Consider the words used by moral foundations theory to describe the five or six moral foundations they have identified and promote as explanatory. The foundation that might be closest to "equality" might be "fairness/cheating", however, different political groups will have different perspectives on these words insisting they are right and their political opponents are wrong:

Fairness/cheating: This foundation is related to the evolutionary process of reciprocal altruism. It generates ideas of justice, rights, and autonomy. [Note: In our original conception, Fairness included concerns about equality, which are more strongly endorsed by political liberals.
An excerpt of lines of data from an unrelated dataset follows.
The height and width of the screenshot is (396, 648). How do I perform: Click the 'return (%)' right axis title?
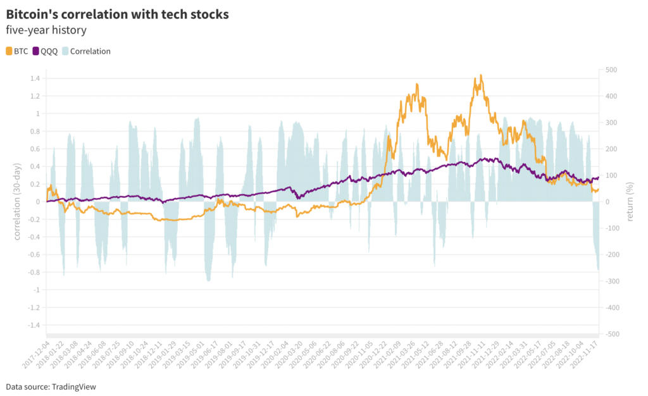click(x=630, y=202)
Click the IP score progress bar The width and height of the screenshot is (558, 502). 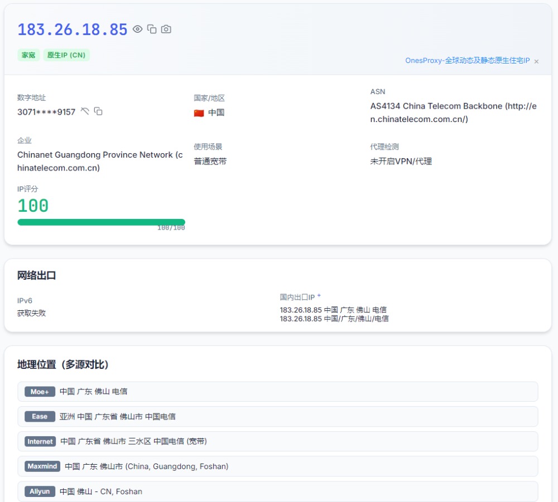tap(101, 222)
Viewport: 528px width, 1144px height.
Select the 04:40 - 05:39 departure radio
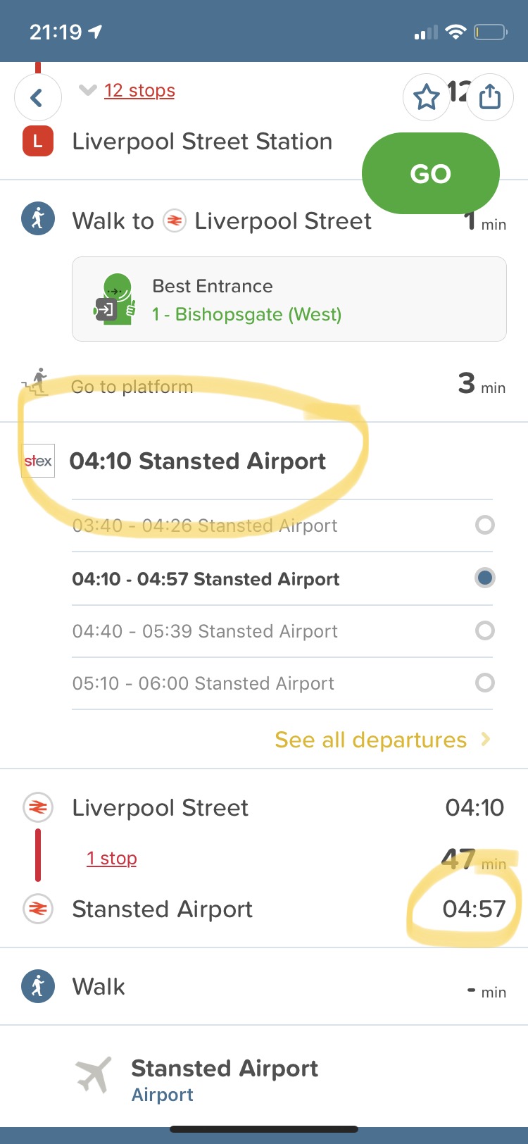pos(485,630)
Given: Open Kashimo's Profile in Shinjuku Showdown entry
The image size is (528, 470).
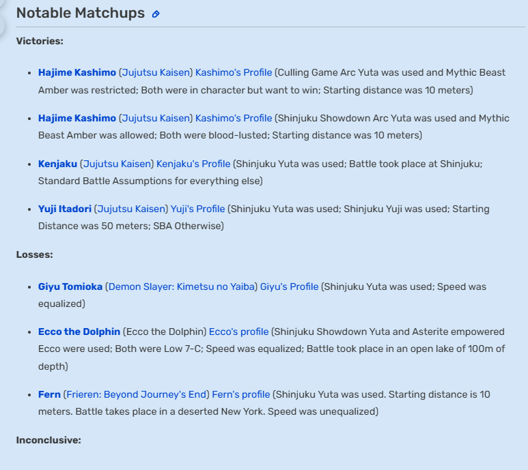Looking at the screenshot, I should click(x=234, y=118).
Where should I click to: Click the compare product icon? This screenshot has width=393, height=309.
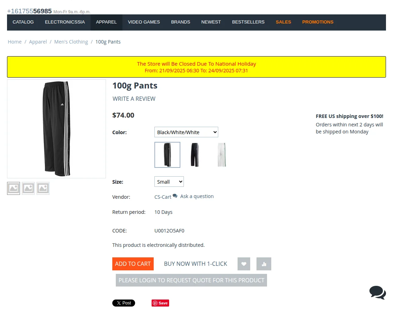(x=264, y=264)
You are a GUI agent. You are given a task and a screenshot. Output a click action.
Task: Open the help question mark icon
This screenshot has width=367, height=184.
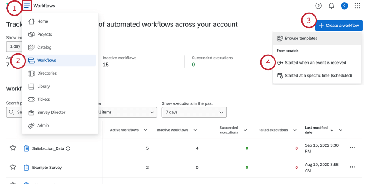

However, as we reformulated the theory in 2011 based on new data, we emphasize proportionality, which is endorsed by everyone, but is more strongly endorsed by conservatives]

Perhaps "proportionality" is most appropriate, but a native speaker may not select that word as readily as "fairness".

The other paired headings representing a positive/negative pole used to describe the other moral foundations are "care/harm", "loyalty/betrayal", "authority/subversion", "sanctity/degradation", and "liberty/oppression". Some of these other words may be appropriate as well depending on the circumstances.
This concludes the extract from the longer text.